El crecimiento de la economía mundial hacía la baja.

China crecerá -PIB- la mitad de lo observado en los últimos 25 años; igualmente, todos los países industrializados presentarán indices de crecimiento por debajo de lo previsto para el año en curso.

El efecto económico más visible es el coronavirus. Y como si fuera poco, en ese magro contexto, Arabia Saudita opta por una política de «posicionamiento de mercado» lo que implica verter más petróleo que lo que se demanda, técnicamente el petróleo está sometido a shocks negativos de oferta y demanda. Lo peor de los dos mundos. Consecuencia: segura caída dramática del precio del petróleo, quizás, debajo de los $ 15 el barril, de mantenerse ambas circunstancias. 
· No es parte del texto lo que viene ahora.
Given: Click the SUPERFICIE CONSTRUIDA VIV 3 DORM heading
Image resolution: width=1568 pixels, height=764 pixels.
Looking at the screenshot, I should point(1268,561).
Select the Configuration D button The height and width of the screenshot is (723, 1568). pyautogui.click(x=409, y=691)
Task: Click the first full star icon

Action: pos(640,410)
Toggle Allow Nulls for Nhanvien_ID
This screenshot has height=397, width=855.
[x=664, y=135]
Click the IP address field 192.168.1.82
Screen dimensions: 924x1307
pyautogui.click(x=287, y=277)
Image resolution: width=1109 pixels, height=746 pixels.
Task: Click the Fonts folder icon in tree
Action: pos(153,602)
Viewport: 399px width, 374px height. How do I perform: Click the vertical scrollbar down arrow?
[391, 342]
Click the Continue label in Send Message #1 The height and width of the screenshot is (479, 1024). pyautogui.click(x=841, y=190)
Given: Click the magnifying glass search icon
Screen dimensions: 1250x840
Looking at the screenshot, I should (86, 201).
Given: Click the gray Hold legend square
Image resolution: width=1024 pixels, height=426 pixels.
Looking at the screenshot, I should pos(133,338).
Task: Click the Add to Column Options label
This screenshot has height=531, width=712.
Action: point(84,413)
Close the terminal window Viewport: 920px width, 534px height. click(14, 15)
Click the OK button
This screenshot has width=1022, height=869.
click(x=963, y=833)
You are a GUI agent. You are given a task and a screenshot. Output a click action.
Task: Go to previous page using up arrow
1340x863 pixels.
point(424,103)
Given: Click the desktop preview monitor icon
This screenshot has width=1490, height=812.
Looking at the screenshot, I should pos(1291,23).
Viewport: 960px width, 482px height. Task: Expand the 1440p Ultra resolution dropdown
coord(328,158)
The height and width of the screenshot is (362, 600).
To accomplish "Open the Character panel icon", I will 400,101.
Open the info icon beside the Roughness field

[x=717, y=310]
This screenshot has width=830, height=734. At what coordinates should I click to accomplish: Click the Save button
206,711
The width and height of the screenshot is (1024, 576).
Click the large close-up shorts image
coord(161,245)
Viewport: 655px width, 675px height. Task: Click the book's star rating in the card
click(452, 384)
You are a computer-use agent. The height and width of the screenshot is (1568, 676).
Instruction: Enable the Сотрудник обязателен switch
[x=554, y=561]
En el caso particular de Venezuela, ciertamente, PDVSA es una entelequia, pero aún así, aporta, individualmente considerado, la mayor parte de los exiguos recursos en moneda extranjera que le ingresan a la nación. De cumplirse nuestra previsión, el precio de venta del petróleo  estará por debajo del costo de producirlo en el País. Ergo, la situación que comentamos, tendrá nefastos efectos para una sociedad, que por la profundidad de la actual crisis, sus connacionales cabalgan cada día sobre un tigre para sobrevivir. Es como llover sobre mojado. Más gruesos inconvenientes sobre los muchos que ya tenemos.

En concreto, todas las variables económicas claves serán impactadas negativamente: tasa de cambio, inflación, Producción Nacional, Empleo, escasez…

Las crisis cuando no se toman los correctivos que demandan, simplemente no tocan fondo. Seguiremos hundiendonos.